Microanatomic architecture recorded for abortions ranged from simple, semicircular-to-circular (balloon-shaped) placental villi without branching (Fig. 3) to short with plump, simple chorionic projections (Fig. 4) to long and intricately folded (Fig. 5). All normal deliveries had long and intricately folded placental villi typical of term alpaca and llama fetus.²⁹ In all cases with semicircular to balloon-shaped or marginally branching villi, there was some degree of stromal mineralization (n = 33). Mineralization presented in the form of sickle-shaped to semicircular apical mineral deposits (dubbed “mineralized caps”; Fig. 3) or, rarely, as diffuse linear mineralization along the superficial chorionic stroma at the junction to the trophoblast cell layer. This second type of placental mineralization was more commonly seen in placentas with well-developed, long, and slender villi with prominent ramifications in the form of linear deposits of variable thickness, ranging from 1 to 100 μm, and was usually limited to the apical portion of villi (n = 24; Fig. 6). Both types of mineral deposits stained brown to dark brown in von Kossa–stained recuts (Fig. 7). Linear mineralization occurred either alone or in combination with mucin deposits (edema) or, rarely, in combination with poorly developed placental villi. Mucin was present in the chorion of most placentas either as a bandlike stromal deposit of variable thickness along the basement membrane zone (Fig. 8) or as a diffuse expansion of the chorionic stroma, including that of placental villi (Fig. 9). In alcian blue–stained recuts, mucin was highlighted in the characteristic bright blue (Fig. 10). Placentitis was diagnosed in 10 of the 85 placentas available from abortions. Placentitis presented as neutrophilic to lymphoplasmacytic and histiocytic infiltration of the chorioallantoic stroma (Fig. 11) with or without accumulations of neutrophils, cellular debris, and/or fibrin on the placental surface and, rarely, with short segments of trophoblast necrosis. Acute suppurative to necrotizing placentitis was present in 4 of 5 cases for which an etiology was determined and 3 of 5 cases for which an etiology was not determined, whereas subacute suppurative to lymphoplasmacytic inflammation was diagnosed in 1 case with a known cause and 2 idiopathic abortions. The described microanatomic features of placentas from abortions and stillbirths are summarized in Table 1.

Table 1.

Histologic Findings of Available Placental Samples From Abortions, Stillbirths, and Normal Gestations Listed by Etiology^a

Category	P	P Vh Mz	P Vh	P Mz	P Mc	Vh Mz	Vh Mc	Mz	Mz Mc	Mc	NSF	Total
Anomaly								1	1	1^b		3^b
Bacterial	1	1		1	2			4		2^b		11^b
Idiopathic	1		1		1	10		26		17		55
Placentitis				1	1			1				3
Twinning						1		3				4
Umbilical torsions						1		5				6
Stillbirth								1		1		2
Dystocia										1		1
Subtotal	2	1	1	2	4	12	0	41	1	22	0	86^b
Normal					1		1	3	1	13		19
Fetal death^c										3	1	4
Subtotal	0	0	0	0	1	0	1	3	1	16	1	23
Total	2	1	1	2	5	12	1	44	2	38	1	109^b

^a P, placentitis; Vh, villous hypoplasia; Mz, mineralization; Mc, mucinous edema; NSF, no significant findings.
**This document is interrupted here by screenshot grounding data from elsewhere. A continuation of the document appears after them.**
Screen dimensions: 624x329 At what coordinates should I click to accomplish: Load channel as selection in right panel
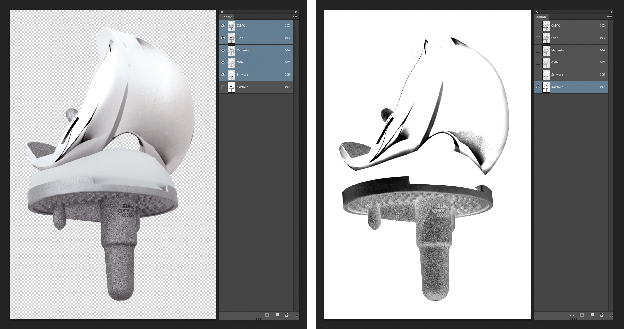pos(572,315)
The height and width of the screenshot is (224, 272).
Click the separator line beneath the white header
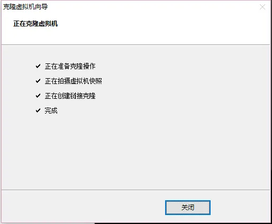pyautogui.click(x=136, y=44)
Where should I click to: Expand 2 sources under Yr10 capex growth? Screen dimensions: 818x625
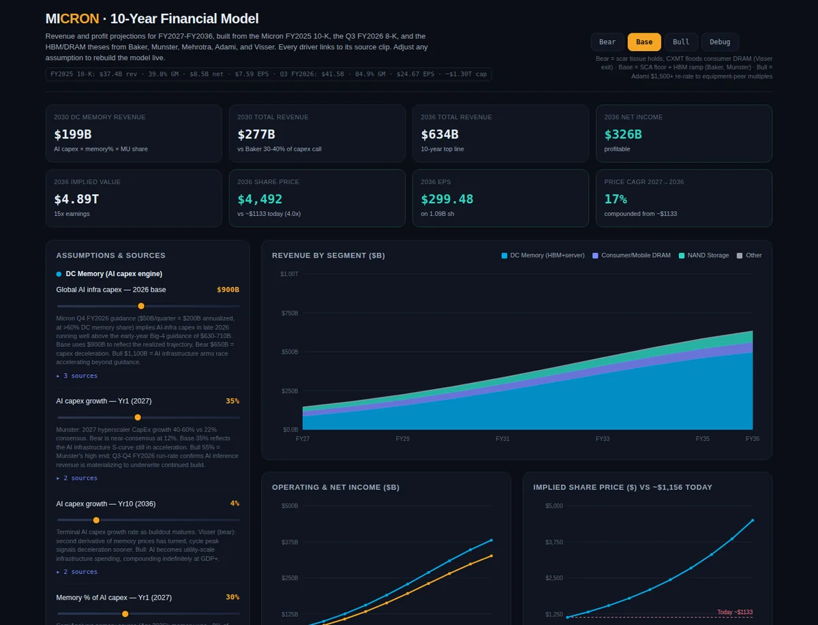click(x=77, y=572)
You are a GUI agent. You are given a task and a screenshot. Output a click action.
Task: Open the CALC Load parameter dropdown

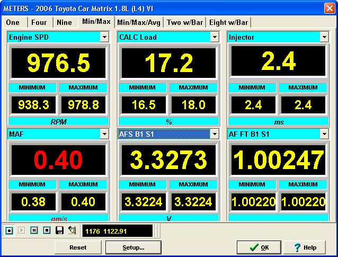214,37
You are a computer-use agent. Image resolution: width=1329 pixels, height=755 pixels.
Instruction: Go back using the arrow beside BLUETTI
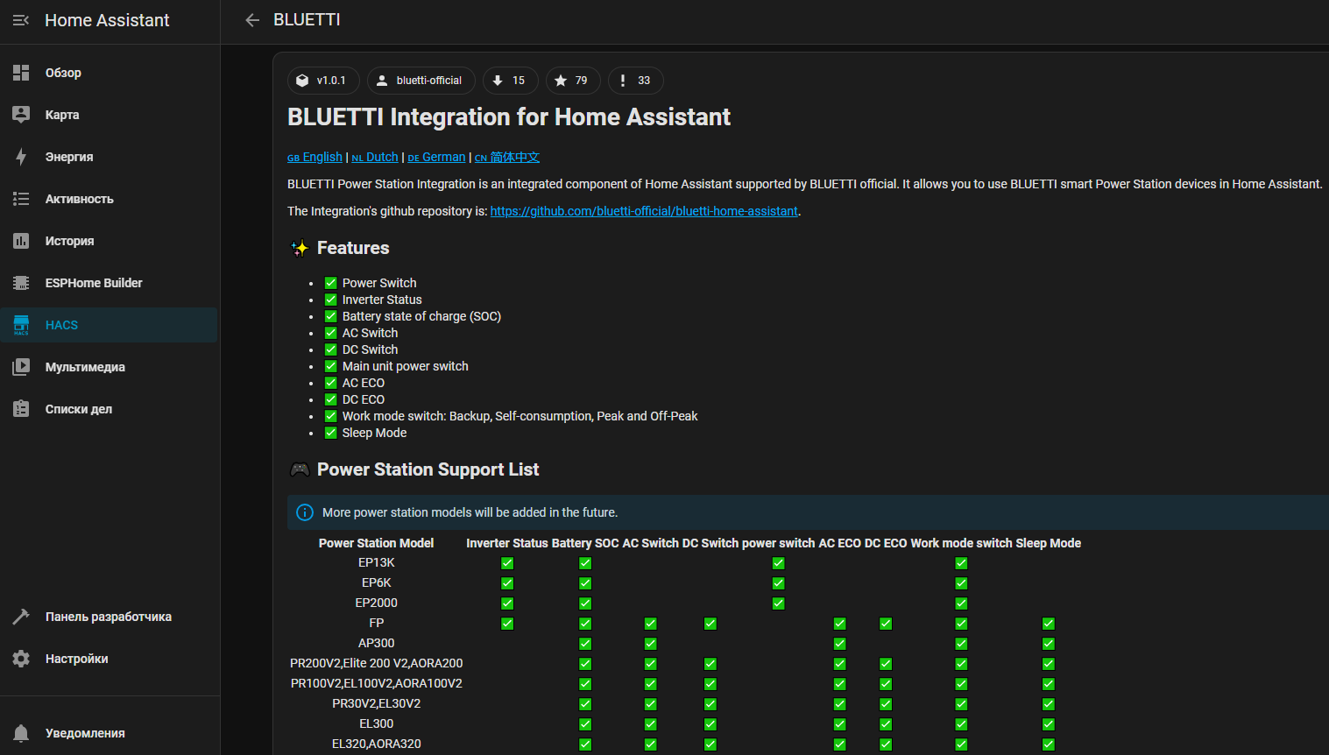click(x=252, y=20)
^b One case is listed under both anomaly and bacterial abortion categories with a histologic finding of mucinosis.

^c Secondary to maternal death.

Two to three sections of placenta each from 19 normal deliveries were examined. In 15 cases, allantochorion and allantoamnion were collected; in 4 cases, allantochorion only. Of the 19 normal deliveries, 1 showed minimal placentitis in combination with mucin deposits; 1 had segmental villous hypoplasia and diffuse mucin deposits; 3 showed mineralization; 1 had mineralization and mucin deposits; and 13 had mucin deposits only (Table 1).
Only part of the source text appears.